Увидев, что сестренка заснула, Лассе уселся за стол и стал что-то строчить на бумаге. Он так углубился в свою работу, а вернее, увлекся ею, что даже не расслышал стука в дверь. Стук повторился, и Лассе рассеянно сказал, не поднимая головы:
– Входите.
Он как раз обдумывал самую важную фразу, и поэтому до его сознания не сразу дошло, что в комнату уже вошла Юлкуска.
– Да тут никак болеют, а? – спросила Юлкуска, бросив взгляд на Анни.
Лицо девочки по-прежнему пылало, глаза были закрыты.
– Да, немного, – неохотно ответил Лассе, хмуро глядя на Юлкуску. Как и все дети этого дома, он не особенно любил встречаться с госпожой Юлкунен. А Юлкуску это злило еще больше.
– Ваша мать велела мне приглядеть немного за девчонкой, – сказала она и подошла к Анни.
– Да едва ли, – пробормотал Лассе. Он знал, что мама прибегает к услугам Юлкуски лишь в самых крайних случаях.
– Да и вообще я должна присматривать за всем, что творится у нас в доме. Я ведь в ответе за порядок перед владельцем всех этих квартир, – вызывающе сказала Юлкуска и остановилась у Анни в изголовье. – Господи боже мой, у нее же сильный жар! Девчонка вся горит. Может, мне отправить ее в больницу?
– Ничего не будем делать, пока мама не придет с работы, – твердо заявил Лассе. – Я сам за ней при смотрю. Так что не извольте беспокоиться.
Юлкуска протянула руку ко лбу девочки, и в тот же миг Анни проснулась. Пронзительно взвизгнув, она замахала руками:
– На помощь, Лассе, на помощь! Не давай ей до меня дотрагиваться! Эта злая тетка – колдунья! Я знаю! Выгони ее отсюда, выгони!
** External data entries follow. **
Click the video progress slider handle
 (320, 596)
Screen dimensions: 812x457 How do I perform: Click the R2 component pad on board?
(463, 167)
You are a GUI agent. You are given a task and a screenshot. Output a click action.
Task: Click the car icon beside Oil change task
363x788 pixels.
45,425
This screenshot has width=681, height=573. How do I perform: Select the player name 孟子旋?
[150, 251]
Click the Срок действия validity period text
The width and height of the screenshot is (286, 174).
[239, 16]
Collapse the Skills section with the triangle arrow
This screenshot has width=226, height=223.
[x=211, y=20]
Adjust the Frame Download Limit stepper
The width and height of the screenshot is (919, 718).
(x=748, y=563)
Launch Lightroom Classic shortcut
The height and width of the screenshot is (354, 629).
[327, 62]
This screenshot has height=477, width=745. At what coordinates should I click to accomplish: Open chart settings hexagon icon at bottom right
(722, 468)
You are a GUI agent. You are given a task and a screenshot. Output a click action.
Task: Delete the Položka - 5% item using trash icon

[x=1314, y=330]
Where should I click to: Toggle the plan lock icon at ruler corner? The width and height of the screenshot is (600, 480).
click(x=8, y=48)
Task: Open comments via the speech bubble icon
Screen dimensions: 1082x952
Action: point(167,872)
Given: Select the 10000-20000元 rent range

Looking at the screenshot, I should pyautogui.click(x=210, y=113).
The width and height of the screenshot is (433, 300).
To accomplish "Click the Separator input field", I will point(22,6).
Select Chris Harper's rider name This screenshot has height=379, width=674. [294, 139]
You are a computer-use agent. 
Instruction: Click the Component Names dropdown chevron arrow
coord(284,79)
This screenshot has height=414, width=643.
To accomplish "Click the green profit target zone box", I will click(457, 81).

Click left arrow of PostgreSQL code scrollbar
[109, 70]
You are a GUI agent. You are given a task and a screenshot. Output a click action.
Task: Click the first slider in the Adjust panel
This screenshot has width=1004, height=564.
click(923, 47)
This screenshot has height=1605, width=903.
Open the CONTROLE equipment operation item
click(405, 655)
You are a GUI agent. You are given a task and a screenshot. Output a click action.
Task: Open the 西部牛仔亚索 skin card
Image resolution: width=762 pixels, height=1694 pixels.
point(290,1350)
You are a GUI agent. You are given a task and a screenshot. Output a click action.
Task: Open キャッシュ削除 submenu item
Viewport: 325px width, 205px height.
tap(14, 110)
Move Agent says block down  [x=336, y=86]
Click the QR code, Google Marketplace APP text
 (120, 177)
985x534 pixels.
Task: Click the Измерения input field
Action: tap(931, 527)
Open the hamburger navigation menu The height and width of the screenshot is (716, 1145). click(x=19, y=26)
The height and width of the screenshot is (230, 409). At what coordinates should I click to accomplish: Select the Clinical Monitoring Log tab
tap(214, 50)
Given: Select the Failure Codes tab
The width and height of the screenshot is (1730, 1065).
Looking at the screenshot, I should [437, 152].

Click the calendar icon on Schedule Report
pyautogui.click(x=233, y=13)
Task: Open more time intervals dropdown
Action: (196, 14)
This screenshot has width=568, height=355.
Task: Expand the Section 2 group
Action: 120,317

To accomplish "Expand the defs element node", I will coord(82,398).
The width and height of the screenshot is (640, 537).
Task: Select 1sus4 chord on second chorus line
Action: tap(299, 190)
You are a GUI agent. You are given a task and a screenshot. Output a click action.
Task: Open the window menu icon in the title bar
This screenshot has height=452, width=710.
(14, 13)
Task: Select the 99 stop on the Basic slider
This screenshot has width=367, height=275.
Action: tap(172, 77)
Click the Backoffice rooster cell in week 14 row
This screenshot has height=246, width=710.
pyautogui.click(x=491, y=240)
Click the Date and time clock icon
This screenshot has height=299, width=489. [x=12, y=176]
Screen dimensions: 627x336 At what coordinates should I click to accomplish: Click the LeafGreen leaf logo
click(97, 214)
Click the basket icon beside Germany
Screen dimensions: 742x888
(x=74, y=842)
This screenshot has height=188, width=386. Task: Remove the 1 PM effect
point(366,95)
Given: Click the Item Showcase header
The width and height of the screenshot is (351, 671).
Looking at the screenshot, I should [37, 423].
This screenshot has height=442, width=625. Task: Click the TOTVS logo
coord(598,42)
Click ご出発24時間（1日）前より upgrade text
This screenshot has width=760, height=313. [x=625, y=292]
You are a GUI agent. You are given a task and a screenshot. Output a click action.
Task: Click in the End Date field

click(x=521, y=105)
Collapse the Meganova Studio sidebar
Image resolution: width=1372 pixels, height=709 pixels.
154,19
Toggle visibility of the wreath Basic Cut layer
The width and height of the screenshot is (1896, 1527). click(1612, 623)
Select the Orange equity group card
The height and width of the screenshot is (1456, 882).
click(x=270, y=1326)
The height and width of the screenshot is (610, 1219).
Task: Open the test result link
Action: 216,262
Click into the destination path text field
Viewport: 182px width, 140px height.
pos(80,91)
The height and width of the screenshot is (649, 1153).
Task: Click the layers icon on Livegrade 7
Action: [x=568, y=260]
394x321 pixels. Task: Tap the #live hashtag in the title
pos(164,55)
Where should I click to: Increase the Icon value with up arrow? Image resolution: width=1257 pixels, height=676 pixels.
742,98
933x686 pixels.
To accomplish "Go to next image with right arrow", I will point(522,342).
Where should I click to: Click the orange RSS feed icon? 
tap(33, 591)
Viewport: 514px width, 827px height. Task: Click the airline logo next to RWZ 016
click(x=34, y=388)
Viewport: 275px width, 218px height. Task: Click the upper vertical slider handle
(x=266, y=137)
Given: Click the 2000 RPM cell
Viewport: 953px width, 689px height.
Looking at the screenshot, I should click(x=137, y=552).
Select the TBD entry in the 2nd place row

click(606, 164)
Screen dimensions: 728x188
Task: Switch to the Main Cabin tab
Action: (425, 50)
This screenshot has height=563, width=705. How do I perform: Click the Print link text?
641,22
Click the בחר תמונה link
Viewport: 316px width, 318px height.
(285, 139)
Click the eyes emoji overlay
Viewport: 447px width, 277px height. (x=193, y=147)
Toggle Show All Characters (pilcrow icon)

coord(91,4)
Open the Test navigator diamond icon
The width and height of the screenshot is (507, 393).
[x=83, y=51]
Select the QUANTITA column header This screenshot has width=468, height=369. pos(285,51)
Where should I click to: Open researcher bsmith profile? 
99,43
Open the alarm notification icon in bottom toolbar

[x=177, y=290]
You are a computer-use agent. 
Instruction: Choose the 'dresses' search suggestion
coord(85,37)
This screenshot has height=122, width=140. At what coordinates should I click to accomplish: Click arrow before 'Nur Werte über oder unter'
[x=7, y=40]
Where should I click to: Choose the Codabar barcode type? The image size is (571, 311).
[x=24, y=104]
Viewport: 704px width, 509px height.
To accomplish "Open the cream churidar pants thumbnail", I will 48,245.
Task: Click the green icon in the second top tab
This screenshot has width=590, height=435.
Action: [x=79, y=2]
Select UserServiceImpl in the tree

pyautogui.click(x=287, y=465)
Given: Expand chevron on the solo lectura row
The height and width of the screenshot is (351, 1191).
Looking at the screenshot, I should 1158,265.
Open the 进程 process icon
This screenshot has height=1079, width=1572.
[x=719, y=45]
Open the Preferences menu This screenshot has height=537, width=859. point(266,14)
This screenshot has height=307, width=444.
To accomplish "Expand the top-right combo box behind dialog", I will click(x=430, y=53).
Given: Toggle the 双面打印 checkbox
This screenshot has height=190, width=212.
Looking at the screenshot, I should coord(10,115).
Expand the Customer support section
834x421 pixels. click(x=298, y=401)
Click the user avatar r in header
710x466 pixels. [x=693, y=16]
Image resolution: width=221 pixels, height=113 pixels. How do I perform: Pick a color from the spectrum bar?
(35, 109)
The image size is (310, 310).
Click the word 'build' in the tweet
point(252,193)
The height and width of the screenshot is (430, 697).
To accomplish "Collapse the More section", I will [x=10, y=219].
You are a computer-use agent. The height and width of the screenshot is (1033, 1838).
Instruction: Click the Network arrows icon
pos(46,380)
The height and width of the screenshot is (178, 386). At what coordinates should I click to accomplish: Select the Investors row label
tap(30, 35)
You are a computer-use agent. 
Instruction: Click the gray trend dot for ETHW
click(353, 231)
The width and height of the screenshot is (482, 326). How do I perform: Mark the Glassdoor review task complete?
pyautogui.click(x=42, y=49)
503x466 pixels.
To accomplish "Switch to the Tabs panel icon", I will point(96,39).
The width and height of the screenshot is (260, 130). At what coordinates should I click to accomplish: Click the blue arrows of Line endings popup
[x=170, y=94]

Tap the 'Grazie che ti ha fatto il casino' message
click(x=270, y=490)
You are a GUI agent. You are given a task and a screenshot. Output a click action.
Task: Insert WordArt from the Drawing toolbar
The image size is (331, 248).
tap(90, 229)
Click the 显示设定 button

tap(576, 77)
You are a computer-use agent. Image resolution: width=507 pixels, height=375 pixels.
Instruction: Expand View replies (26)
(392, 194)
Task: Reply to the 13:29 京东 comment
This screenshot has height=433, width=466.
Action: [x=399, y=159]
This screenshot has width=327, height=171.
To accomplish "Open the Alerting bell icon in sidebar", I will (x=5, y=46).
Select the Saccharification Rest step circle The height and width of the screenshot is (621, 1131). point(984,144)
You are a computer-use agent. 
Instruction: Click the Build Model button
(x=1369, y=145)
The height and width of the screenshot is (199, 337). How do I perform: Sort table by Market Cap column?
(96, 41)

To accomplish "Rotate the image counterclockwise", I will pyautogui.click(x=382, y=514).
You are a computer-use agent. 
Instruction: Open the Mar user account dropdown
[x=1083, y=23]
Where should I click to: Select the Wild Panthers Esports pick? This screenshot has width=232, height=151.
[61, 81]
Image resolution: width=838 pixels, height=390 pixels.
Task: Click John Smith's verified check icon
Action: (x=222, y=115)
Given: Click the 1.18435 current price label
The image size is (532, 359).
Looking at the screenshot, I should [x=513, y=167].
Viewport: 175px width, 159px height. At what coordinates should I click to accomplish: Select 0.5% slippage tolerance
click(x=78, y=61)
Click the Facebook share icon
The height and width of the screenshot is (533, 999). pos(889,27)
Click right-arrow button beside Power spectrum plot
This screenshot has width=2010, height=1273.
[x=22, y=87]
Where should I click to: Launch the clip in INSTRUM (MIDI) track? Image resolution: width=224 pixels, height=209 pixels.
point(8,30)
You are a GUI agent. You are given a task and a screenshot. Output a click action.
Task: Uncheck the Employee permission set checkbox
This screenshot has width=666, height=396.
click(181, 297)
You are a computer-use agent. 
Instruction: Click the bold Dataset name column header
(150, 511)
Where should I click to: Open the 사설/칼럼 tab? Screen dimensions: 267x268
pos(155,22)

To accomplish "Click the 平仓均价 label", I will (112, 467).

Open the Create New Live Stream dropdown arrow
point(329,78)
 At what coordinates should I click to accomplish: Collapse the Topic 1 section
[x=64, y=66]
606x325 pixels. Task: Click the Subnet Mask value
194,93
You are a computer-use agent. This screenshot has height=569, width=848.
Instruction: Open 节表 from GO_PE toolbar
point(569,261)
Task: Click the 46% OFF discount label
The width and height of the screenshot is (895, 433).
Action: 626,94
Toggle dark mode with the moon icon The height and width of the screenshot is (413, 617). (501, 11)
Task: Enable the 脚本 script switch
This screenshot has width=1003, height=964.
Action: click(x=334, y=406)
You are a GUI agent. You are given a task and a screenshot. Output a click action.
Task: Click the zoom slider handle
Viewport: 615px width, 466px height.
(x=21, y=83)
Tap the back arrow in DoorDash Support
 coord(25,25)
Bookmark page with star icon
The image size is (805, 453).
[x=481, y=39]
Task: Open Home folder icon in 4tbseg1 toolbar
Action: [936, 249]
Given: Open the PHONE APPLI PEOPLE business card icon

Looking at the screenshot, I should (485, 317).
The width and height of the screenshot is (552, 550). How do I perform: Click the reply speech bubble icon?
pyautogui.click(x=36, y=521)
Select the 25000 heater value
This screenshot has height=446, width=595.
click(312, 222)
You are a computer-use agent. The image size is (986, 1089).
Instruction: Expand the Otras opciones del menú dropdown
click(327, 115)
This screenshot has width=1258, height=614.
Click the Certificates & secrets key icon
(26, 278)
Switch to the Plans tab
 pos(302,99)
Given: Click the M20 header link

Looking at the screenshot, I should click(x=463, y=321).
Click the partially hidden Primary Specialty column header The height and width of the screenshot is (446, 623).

– Эскамандеера, самотутэто, – выругалась Юлкуска и попятилась к двери. Анни вздрогнула: «Какие-то страшные заклинания».
– Да ведь девчонка не в своем уме! – продолжала Юлкуска. Вот так оно и бывает, когда ребенку позволяют выдумывать всякие глупости, вместо того чтобы одергивать да воспитывать. И кто его знает, чего она вбила себе в голову?! О чем она еще бредила? – хитрым голосом спросила Юлкуска.
– Да все о своих сказках. Будто мчалась верхом на Белой Лошади, побывала в прошлом и повидала Природу-Мать, – усмехнулся Лассе.
– Нет, Лассе, не говори! – выкрикнула Анни. – Не рассказывай ей ничего!
– Ну и что же сказала Природа-Мать? – с интересом спросила Юлкуска.
– Ничего, ничего особенного, – ответил Лассе холодно. – Во всяком случае ничего такого, что вас интересует. Вы ведь против охраны природы. Смеетесь над нашей учительницей, которая требует постройки очистных сооружений, вы-то действуете как раз наоборот. У вас, наверно, есть свой интерес, а своя рубашка, известно, всегда к телу ближе.
– Вот именно! Это все знают! – закричала Анни с постели. Для нее все прояснилось. Конечно! Юлкуска думает только о себе, чтоб только ей хорошо было. Теперь Анни отчетливо поняла это. Когда у человека жар, он соображает особенно хорошо. А не заболей она, эта мысль могла и не прийти ей в голову.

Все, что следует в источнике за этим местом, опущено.